Activity:
Drop the pictures and repeat exactly from the "1185x450 pixels. At" line down to the last line of the entries below.

◇ ◇ ◇ ◇

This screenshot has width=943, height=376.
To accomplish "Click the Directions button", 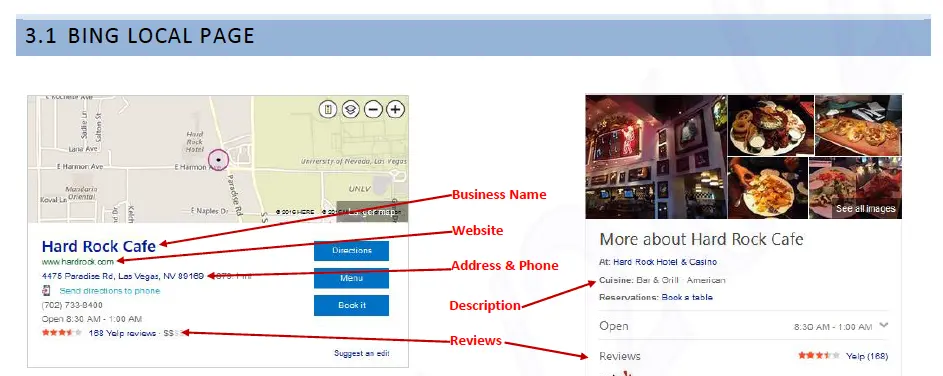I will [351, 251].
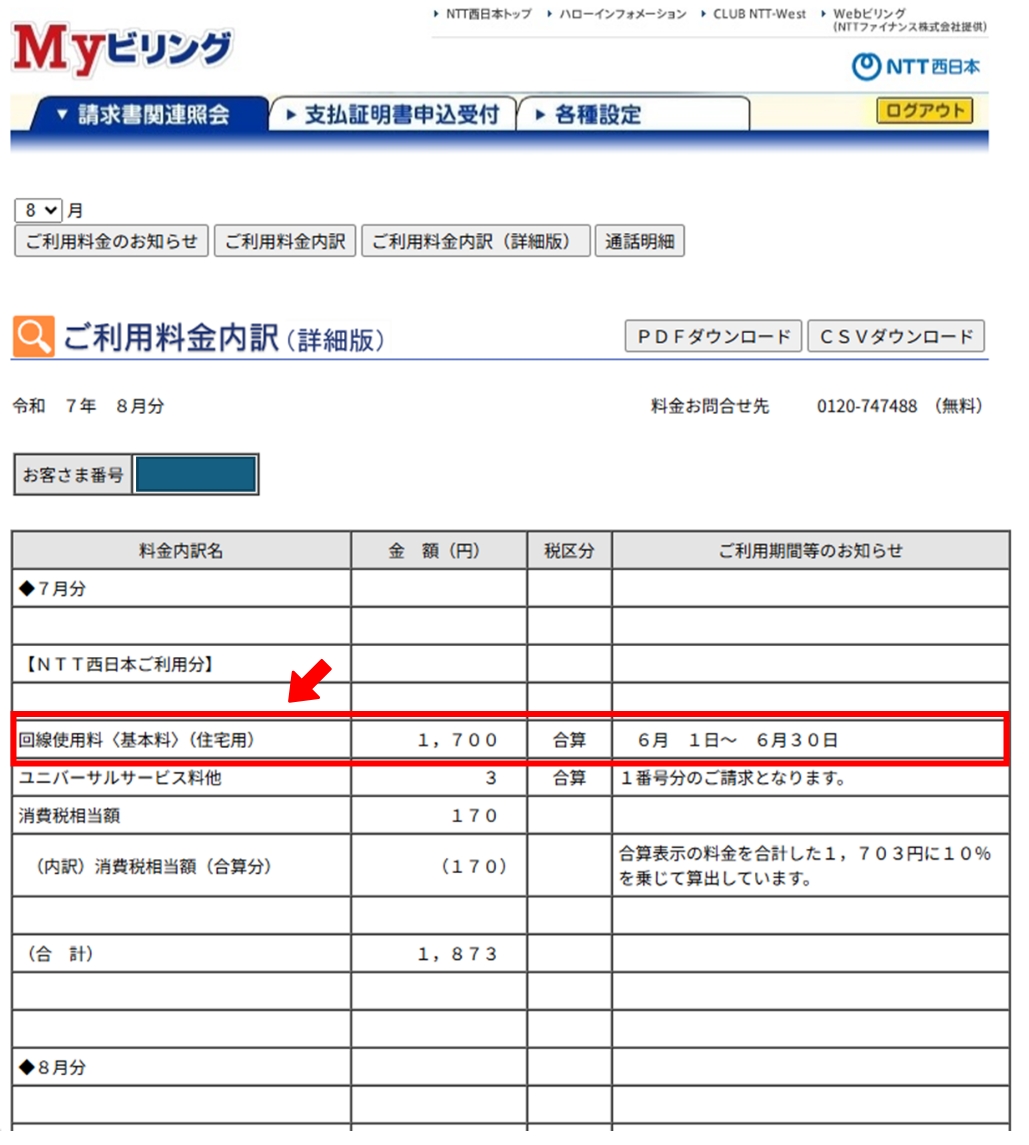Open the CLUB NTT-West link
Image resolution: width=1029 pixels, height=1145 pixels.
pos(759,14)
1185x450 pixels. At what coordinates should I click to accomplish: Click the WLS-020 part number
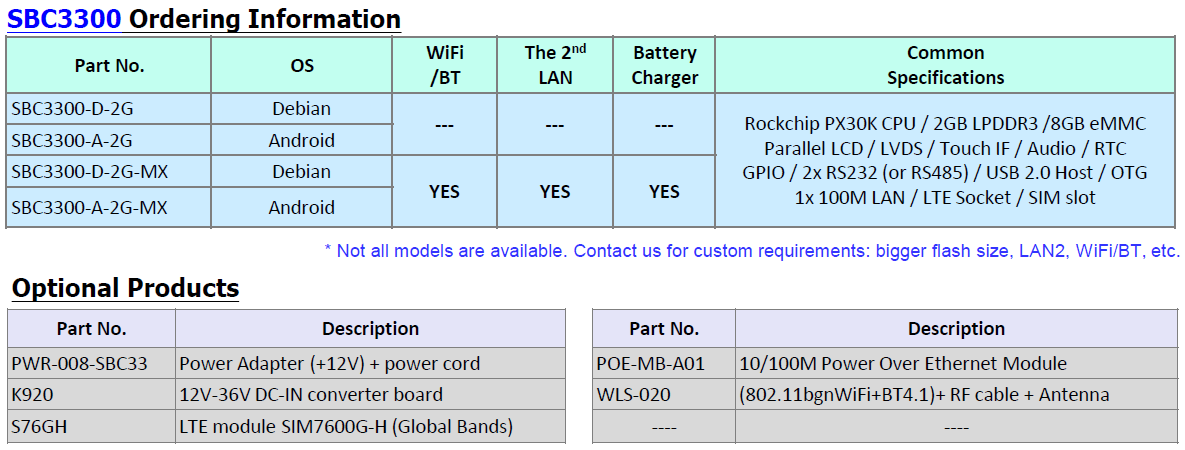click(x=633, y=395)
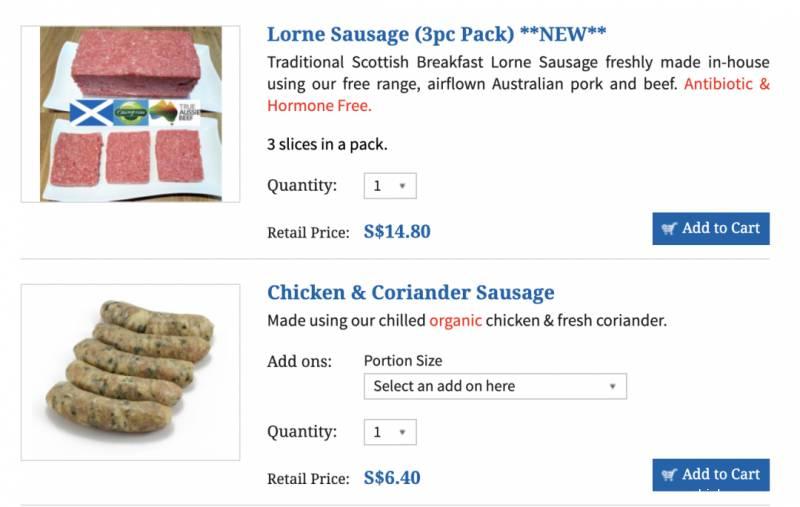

◇ ◇ ◇ ◇

Finished task:
1185x450 pixels. At what coordinates should I click to accomplish: Click the WLS-020 part number
click(x=633, y=395)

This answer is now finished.